Reinventing the World Wide Web
Content for web pages consists of HTML, JavaScript, CSS. These three technologies have enabled some fantastic content, but they also present massive limitations.
The introduction of WebAssembly has offered some interesting possibilities. The browser has the capability of running virtual machines executing code at near native speed. However the mediator between the browser and the DOM is still JavaScript.
The Proposal
The idea is to rearrange the stack.
The current behaviour for an HTML page is:
- The user selects a URL.
- The browser issues a GET request.
- The browser inspects the Content-Type header and chooses one of the known renderers.
- The page is rendered and the scripts run.
- If WebAssembly is included a virtual machine is started.
The new behaviour would be:
- A WebAssembly virtual machine is started.
- The user selects a URL.
- The browser issues a GET request.
- The browser inspects the headers and based on a new header providing URLs of WebAssembly modules, the browser loads these modules into the virtual machine.
- The modules render the page and the scripts are run.
So rather than WebAssembly being an optional add-on, it becomes the environment in which the page is rendered.
What Now?
The implications of the above are that, the content of a web page could be anything for which a module had been written to handle. Initially there would be a URLs for HTML and JavaScript, for example “https://w3.org/html.wasm”, “https://w3.org/js.wasm”.

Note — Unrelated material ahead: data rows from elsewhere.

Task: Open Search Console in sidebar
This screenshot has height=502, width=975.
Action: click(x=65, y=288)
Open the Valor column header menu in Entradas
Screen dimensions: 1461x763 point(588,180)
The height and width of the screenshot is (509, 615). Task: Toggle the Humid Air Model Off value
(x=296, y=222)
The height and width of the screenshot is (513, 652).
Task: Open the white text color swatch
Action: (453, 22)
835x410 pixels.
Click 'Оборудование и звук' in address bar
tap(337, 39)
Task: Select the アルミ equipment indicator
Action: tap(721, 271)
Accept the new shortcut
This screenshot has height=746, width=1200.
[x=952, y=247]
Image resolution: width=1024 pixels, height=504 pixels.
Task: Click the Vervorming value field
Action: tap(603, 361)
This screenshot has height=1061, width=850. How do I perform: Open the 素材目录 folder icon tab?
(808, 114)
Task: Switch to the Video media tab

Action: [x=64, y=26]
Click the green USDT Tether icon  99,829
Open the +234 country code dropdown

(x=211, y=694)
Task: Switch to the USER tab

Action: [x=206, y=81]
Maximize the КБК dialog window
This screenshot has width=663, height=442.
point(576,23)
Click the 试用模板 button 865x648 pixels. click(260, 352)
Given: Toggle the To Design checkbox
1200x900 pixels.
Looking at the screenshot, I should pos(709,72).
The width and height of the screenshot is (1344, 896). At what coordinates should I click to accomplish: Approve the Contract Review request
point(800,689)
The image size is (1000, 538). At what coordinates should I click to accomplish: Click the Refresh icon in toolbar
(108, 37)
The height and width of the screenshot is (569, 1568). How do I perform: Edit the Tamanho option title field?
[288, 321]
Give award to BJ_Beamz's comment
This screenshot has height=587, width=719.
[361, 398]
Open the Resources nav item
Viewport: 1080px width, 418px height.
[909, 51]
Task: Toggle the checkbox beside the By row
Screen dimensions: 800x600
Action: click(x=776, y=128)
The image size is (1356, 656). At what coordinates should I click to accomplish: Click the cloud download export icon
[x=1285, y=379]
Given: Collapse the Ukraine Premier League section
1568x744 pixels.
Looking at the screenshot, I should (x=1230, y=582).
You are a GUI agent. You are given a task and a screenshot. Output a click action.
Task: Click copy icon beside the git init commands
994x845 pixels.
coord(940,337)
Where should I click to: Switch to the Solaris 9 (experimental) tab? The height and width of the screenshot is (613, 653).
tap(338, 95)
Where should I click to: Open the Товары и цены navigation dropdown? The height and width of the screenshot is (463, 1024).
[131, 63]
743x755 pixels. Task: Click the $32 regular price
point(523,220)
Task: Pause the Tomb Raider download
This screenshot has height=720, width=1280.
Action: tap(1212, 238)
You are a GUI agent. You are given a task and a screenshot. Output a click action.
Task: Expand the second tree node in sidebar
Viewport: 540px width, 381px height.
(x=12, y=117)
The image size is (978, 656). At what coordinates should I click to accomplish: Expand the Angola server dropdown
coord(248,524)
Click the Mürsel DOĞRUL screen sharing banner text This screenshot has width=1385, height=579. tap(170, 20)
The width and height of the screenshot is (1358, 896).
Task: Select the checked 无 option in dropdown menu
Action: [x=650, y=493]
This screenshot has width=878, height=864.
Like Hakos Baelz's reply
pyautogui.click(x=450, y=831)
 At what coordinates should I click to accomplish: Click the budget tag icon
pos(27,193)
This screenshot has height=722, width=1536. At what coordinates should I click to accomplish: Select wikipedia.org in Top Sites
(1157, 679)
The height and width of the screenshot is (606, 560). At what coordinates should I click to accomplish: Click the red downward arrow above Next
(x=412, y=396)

Pretty soon I could envisage a Python module, for example “https://python.org/python.wasm”. The “script” tag could now have “type=python”!
The next step would be more interesting. Given that anyone could write a rendering module to replace HTML, anything might happen. Maybe someone would write a YAML version of HTML, or Markdown, or perhaps a 3D page definition language would become popular.
Software vendors would no longer need to write for each OS. The browser would simply use their WebAssembly module, for example a spreadsheet or a CAD/CAM system.
Minor Details ;-)
Current browser implementations have much of the code to implement this proposal. The major change would be in providing a WASM interface for the many web APIs.
Handling of malicious code would be an issue, requiring some kind of verification.
Brave New World
What I like most about this idea, is that I have no idea where it would take us; and that’s the point. We would be free of the gilded cage and only limited by our imagination.